石狩川の湾曲部に開かれた田園、その米
南幌町の地名は、アイヌ語で「湾曲して緩やかに流れる所」を意味する「ポロモイ」に由来する。石狩川がゆるやかに蛇行する地形を指していた。その川に囲まれた平地を、開拓者たちが碁盤の目状に農地整理した。今も町の基幹産業は稲作だ。
札幌市に近いベッドタウンとして人口が増えた町だが、農業の営みは変わらない。特別栽培米ゆめぴりかは、農家が直送する「今摺り米」。つまり、注文を受けてから精米する。白米が家に届く時点で、すでに新しさが違う。

炊き立ての香りが立ち上がる瞬間、この米がどこで育ったのかが、ふと思い出される。川に囲まれた平地。春の田植え、夏の水管理、秋の刈り取り。そうした季節の手当てが、一粒一粒に詰まっている。毎日の食卓に、その風景が着地する。
冷たい甘さ、地元の牛乳から
同じ町で作られる手作りアイスクリームは、北海道産の牛乳を使う。120ミリリットルの小ぶりなカップが12個、好みの詰め合わせで届く。
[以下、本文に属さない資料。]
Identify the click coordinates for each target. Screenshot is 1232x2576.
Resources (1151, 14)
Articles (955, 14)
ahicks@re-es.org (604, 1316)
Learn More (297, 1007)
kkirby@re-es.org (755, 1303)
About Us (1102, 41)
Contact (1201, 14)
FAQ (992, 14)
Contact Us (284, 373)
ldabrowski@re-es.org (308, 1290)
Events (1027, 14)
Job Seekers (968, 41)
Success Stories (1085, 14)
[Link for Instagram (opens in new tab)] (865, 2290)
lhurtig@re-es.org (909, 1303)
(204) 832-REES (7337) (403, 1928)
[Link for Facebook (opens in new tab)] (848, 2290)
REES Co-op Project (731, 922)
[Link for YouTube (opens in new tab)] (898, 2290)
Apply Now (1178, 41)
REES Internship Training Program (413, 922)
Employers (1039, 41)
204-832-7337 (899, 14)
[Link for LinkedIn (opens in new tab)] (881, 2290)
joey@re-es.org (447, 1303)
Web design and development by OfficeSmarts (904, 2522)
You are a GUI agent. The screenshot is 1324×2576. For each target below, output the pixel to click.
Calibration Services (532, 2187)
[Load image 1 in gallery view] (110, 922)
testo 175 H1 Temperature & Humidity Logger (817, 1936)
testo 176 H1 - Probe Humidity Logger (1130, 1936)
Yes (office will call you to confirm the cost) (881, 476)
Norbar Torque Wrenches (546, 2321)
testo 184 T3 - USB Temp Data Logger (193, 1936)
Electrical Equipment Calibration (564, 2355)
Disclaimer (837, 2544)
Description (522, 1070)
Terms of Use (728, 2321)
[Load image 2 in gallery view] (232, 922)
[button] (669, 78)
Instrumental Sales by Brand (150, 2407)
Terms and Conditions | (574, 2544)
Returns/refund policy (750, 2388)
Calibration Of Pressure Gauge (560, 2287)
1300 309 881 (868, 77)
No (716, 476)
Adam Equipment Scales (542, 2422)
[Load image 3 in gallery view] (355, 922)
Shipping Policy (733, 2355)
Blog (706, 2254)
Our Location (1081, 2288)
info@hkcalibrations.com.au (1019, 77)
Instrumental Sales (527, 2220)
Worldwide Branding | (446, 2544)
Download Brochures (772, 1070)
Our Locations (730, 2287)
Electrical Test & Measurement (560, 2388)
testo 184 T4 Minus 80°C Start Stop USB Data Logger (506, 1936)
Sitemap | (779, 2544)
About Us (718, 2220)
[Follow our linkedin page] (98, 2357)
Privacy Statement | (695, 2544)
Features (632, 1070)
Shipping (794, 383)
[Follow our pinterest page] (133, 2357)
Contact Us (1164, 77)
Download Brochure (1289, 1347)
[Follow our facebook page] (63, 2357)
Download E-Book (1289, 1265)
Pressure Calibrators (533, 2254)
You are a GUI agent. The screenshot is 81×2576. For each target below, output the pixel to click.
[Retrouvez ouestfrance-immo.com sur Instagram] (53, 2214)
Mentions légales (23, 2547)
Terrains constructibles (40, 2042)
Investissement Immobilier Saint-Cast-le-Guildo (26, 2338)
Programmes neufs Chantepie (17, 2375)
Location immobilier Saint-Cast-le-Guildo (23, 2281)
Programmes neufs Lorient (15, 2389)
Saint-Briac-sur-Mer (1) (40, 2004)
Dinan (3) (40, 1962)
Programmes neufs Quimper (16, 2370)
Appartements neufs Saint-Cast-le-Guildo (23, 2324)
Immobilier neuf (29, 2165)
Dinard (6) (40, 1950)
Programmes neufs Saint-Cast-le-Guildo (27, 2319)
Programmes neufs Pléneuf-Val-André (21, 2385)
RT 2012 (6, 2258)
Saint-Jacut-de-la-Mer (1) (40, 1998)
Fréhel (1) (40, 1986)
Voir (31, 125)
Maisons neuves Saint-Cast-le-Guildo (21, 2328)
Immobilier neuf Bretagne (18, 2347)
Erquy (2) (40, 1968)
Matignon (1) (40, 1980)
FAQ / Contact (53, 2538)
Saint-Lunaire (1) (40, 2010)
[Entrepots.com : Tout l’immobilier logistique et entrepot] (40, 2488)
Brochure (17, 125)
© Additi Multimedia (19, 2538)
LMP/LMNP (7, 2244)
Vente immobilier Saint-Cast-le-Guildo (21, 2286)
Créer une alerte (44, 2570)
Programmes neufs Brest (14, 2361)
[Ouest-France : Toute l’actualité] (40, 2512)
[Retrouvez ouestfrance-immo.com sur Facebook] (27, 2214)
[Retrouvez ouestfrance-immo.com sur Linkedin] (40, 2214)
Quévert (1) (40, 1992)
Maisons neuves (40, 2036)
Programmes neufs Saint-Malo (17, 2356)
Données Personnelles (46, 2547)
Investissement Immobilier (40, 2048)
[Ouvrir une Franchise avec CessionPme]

夏の午後、冷蔵庫から取り出して、スプーンを入れる。手作りだからこそ、濃厚さと優しさが同時にある。子どもの帰宅時のおやつに、大人の晩酌後の締めくくりに。季節を問わず、台所に常備しておきたい品だ。

麺も、この町の手仕事
北海道小麦100%の海鮮ラーメンも、町の返礼品として選ばれている。3種類が2セット、計6食。北海道産の小麦で打った麺は、地元の水で仕込まれたものだろう。スープを張った丼に、その麺を落とす時の手応えが、工業製品とは違う。
札幌に近い立地だからこそ、この町は農業と食の手仕事の両立を守ってきた。米も、アイスも、麺も。すべてが、石狩川に囲まれた平地で、誰かの手によって丁寧に作られたものだ。